Une bulle pontificale de 1493 a autorisé des monarques chrétiens à revendiquer des territoires qui n’étaient pas habités par des chrétiens — ces terres «n’appartenaient à personne».

Les délégués ont également demandé que le pape François vienne au Canada présenter les excuses officielles de l’Église pour son rôle dans les pensionnats, et que l’Église offre des réparations pour soutenir la guérison.

C’était la deuxième fois que Phil Fontaine rencontrait un pape et demandait des excuses: il l’avait fait avec Benoît XVI en 2009.

M. Fontaine, ancien chef national de l’Assemblée des Premières Nations, avait alerté l’opinion publique en 1990 sur les abus commis dans les pensionnats, lorsqu’il a parlé de ses propres expériences au pensionnat de Fort Alexander, au Manitoba.

Il est aujourd’hui certain que cette fois, des excuses du pape viendront. De présumées tombes non marquées trouvées sur plusieurs anciens sites de pensionnats «ont secoué le Canada dans sa complaisance» et ont exercé une pression incroyable sur l’Église, a-t-il estimé jeudi à Rome. «Les yeux du monde étaient sur nous ici.»

Pas d’engagement formel

Bien que le pape ne se soit pas engagé à présenter des excuses ni même à faire le voyage au Canada, M. Fontaine rappelle qu’il a été souvent suggéré que le Saint-Père pourrait venir dès cet été. M. Fontaine s’attend à ce que le pape le précise vendredi lors d’une dernière rencontre avec les délégués des Premières Nations, des Métis et des Inuits — les délégués métis et inuits avaient rencontré François lundi.

Pour de nombreux délégués, ces rencontres constituent une partie importante de la guérison.

«Malgré notre chagrin et notre douleur collectifs, il y a de l’espoir pour un changement», a déclaré le chef Gerald Antoine, délégué principal des Premières Nations. «Ce changement apportera dignité, égalité, confiance et une opportunité pour que ce changement se produise.»

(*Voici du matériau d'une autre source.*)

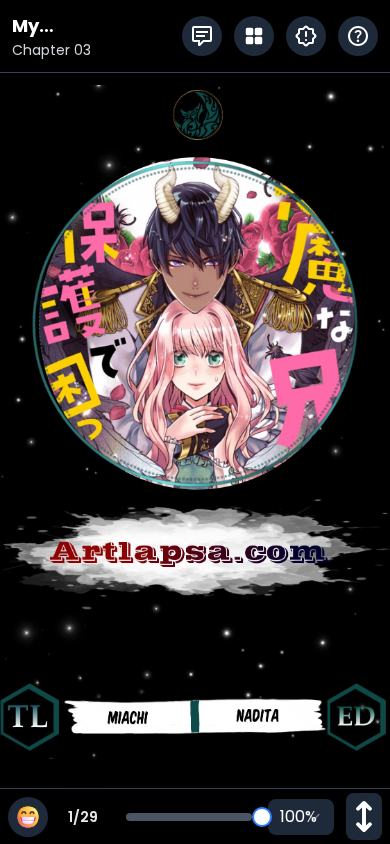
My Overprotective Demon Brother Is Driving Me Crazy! (95, 26)
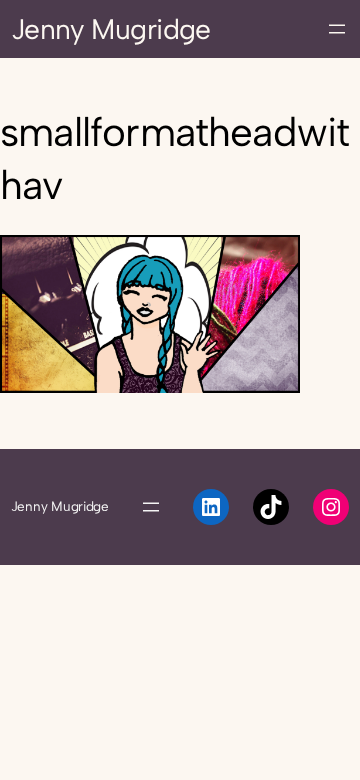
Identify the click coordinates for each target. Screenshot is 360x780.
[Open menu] (337, 29)
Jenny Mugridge (111, 29)
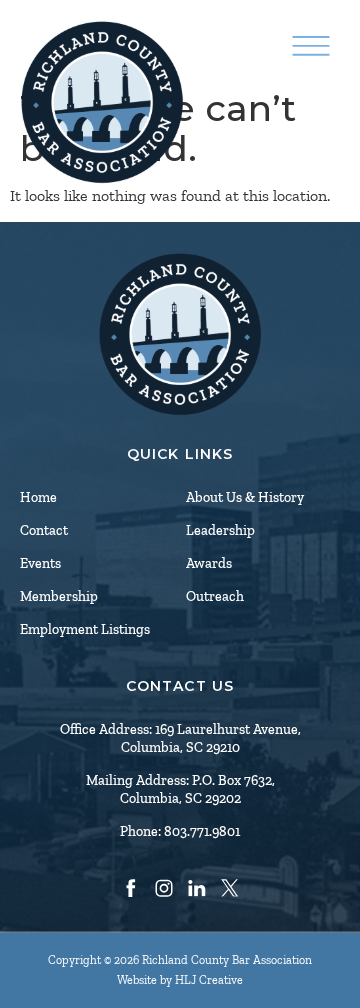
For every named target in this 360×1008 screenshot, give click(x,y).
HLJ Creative (209, 980)
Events (40, 563)
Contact (44, 530)
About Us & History (245, 497)
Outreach (215, 596)
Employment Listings (85, 629)
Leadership (220, 530)
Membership (59, 596)
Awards (209, 563)
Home (38, 497)
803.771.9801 (202, 831)
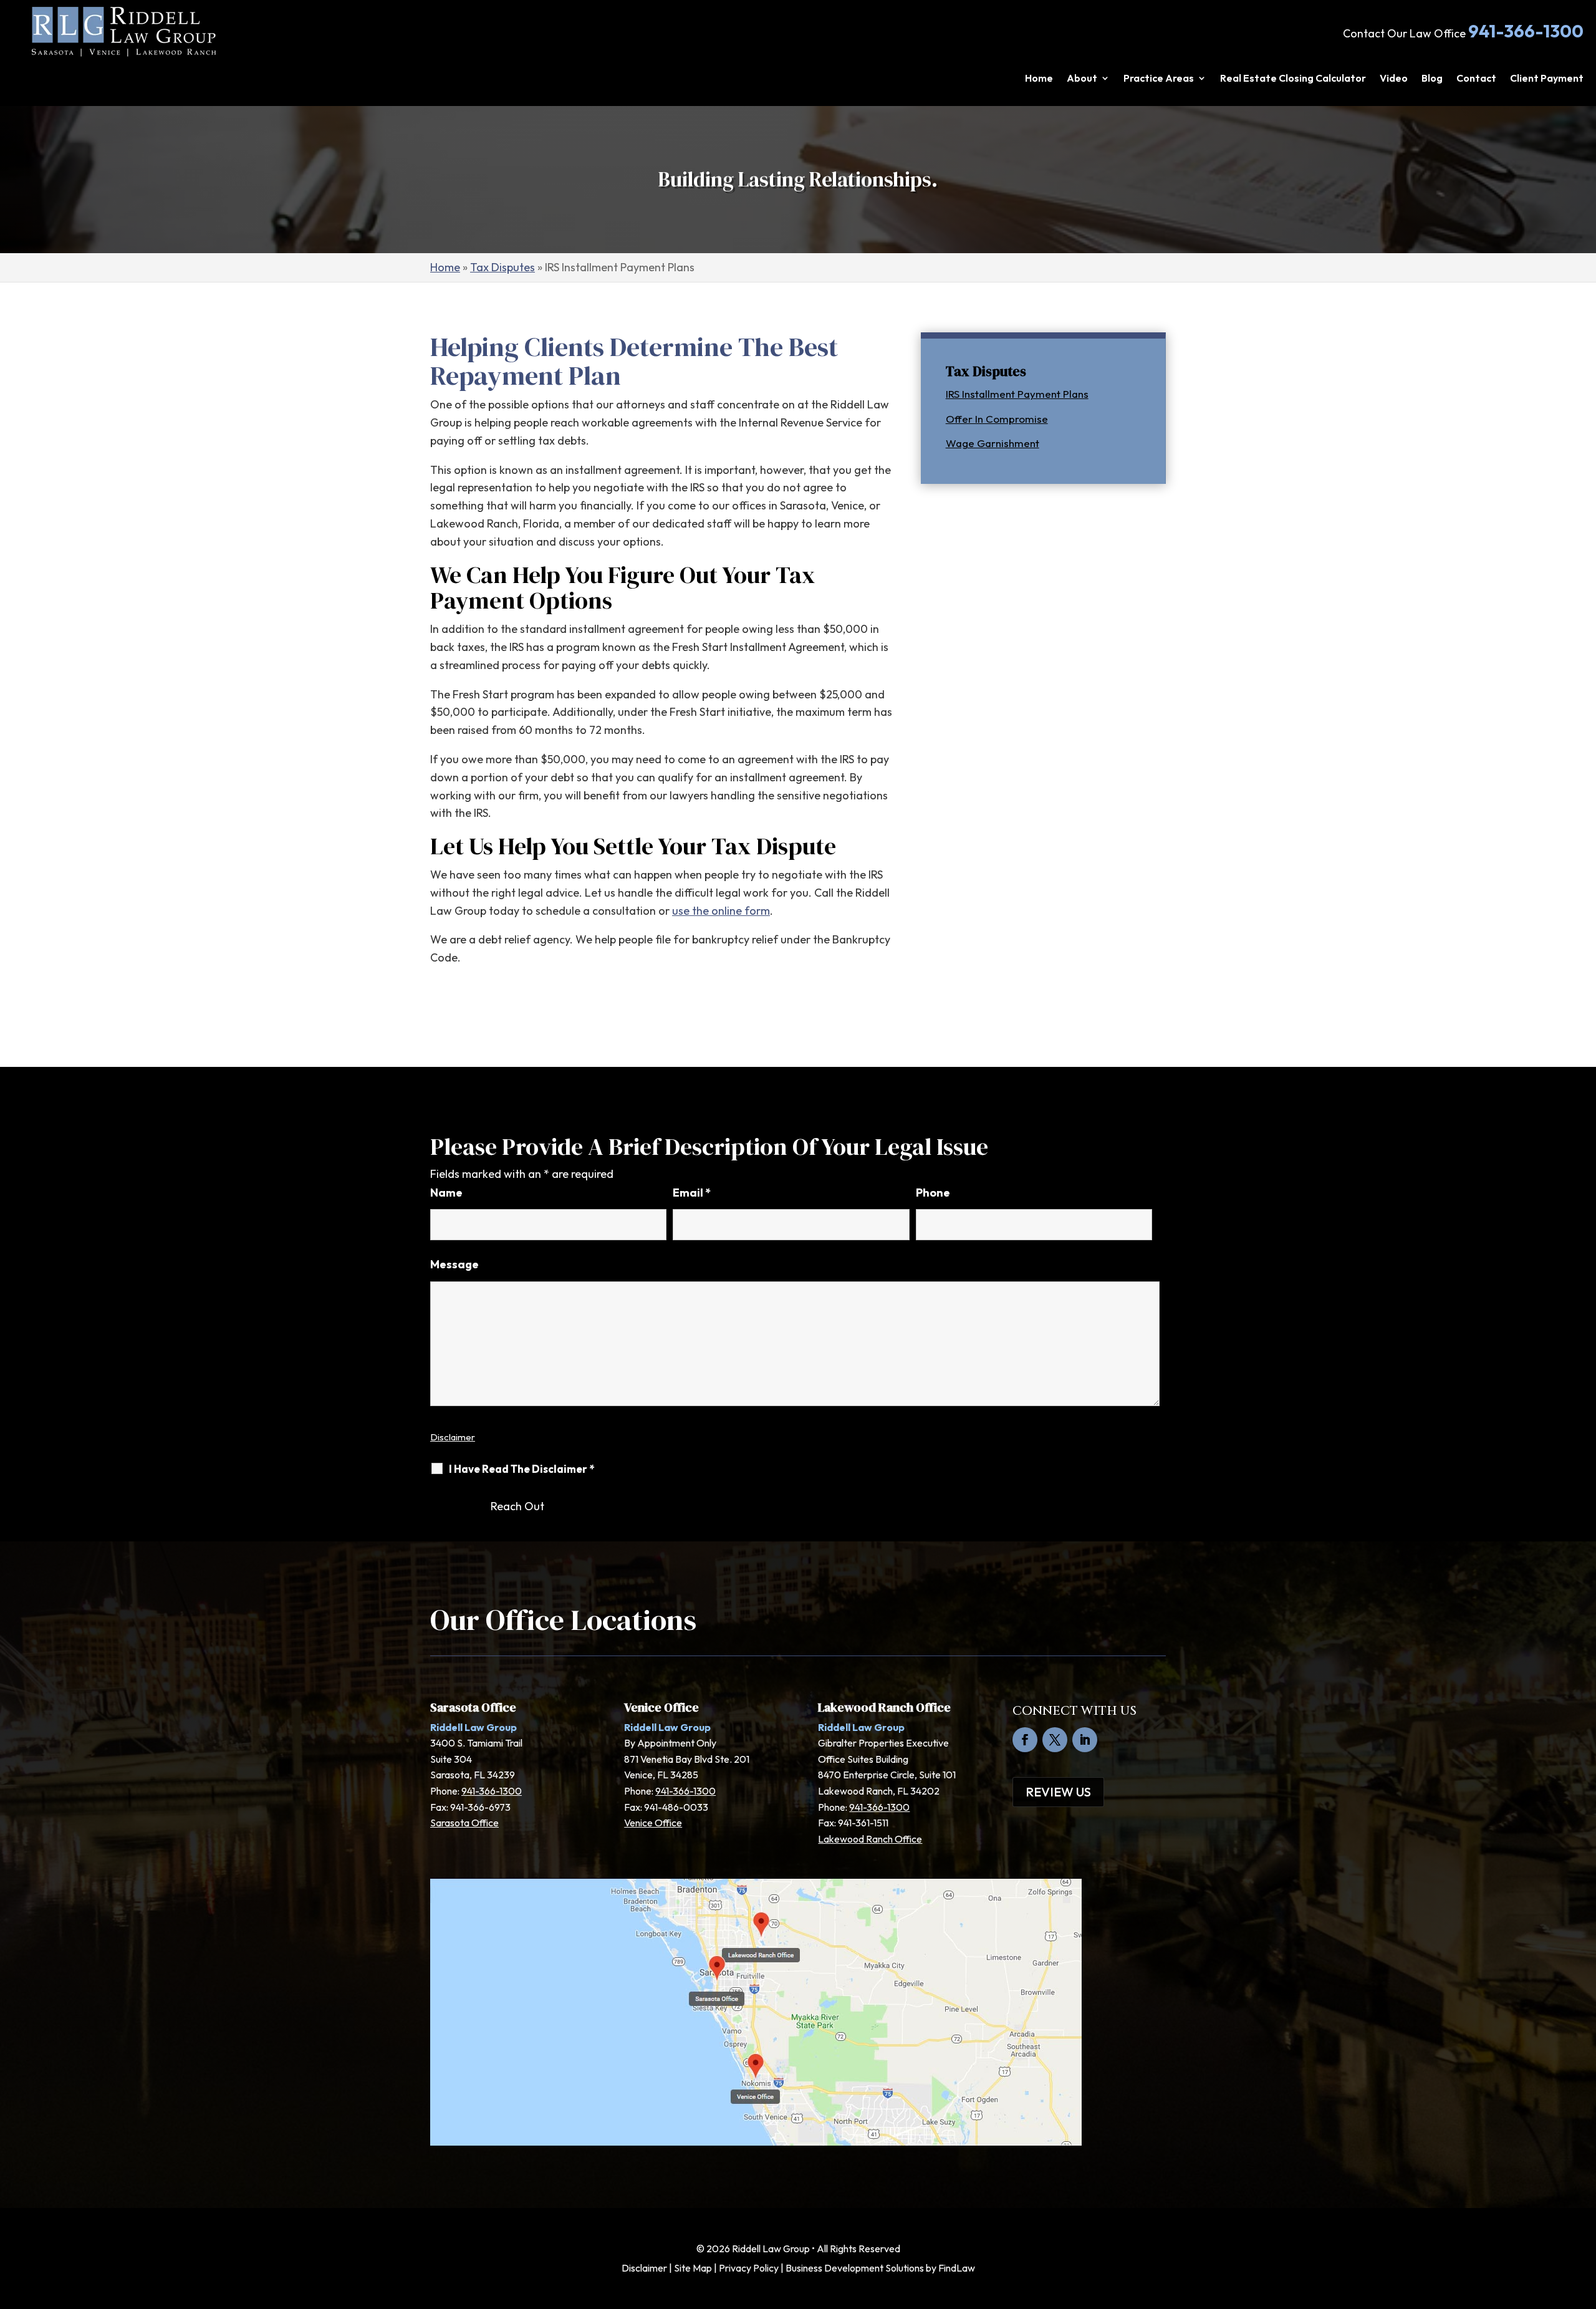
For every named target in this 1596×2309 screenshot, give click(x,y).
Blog (1432, 79)
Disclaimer (452, 1437)
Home (1039, 79)
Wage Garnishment (992, 443)
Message (454, 1264)
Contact (1476, 79)
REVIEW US (1058, 1792)
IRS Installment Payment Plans (1017, 393)
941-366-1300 (1526, 31)
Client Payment (1547, 79)
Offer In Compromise (997, 418)
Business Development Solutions (855, 2268)
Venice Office (653, 1822)
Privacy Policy (749, 2268)
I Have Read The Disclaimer (521, 1469)
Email (692, 1192)
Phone (933, 1192)
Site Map (693, 2268)
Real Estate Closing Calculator (1293, 79)
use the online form (721, 911)
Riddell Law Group (771, 2248)
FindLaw (956, 2268)
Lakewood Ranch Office (870, 1839)
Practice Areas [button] (1158, 79)
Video (1394, 79)
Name (446, 1192)
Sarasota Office (464, 1822)
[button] (1583, 2218)
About (1082, 79)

Environ 150 000 enfants autochtones ont été forcés de fréquenter des pensionnats. Plus de 60 % de ces établissements fédéraux étaient gérés par des congrégations catholiques.

Certains délégués des Premières Nations ont avoué qu’ils étaient déchirés dans tout ce processus. L’aîné Fred Kelly, qui a servi comme conseiller spirituel et est aussi un survivant des pensionnats, a admis qu’il portait encore beaucoup de ressentiment envers l’Église.

Il se souvient du jour où il est arrivé dans une institution qui était censée être une école. Il s’est fait couper les nattes, on lui a retiré ses vêtements traditionnels et il a été battu pour avoir parlé sa langue. Pendant des années, par la suite, il n’a pu croire en aucun Dieu, a-t-il dit.

Mais dans la salle d’audience avec le pape, il a sorti sa pipe sacrée et l’a pointée dans quatre directions. Puis il a touché la tête, l’épaule, le cœur et l’autre épaule du pape. M. Kelly a dit qu’il a regardé le chef spirituel de cette Église qui lui a fait tant de mal et lui a dit: «Je t’aime».

«C’est une expérience honorable», a déclaré plus tard M. Kelly. L’aîné a dit qu’il pouvait se connecter avec le pape François parce que c’est un être humain avec un cœur et de la compassion.

Les délégués ont aussi présenté au pape une paire de mocassins, une broche perlée et de la documentation. 

Michelle Schenandoah, membre du clan des Loups de la nation Oneida, de la Confédération Haudenosaunee, avait apporté au pape un porte-bébé (tikinagan) très ouvragé. Il représente la famille et le rôle de l’Église dans la rupture des liens essentiels de la vie autochtone, a-t-elle dit, mais le pape ne sera pas autorisé à le conserver. 

Mme Schenandoah a indiqué qu’elle le récupérerait vendredi et le rapporterait dans sa communauté. «Ça symbolise bien que nous ramenons nos enfants à la maison.»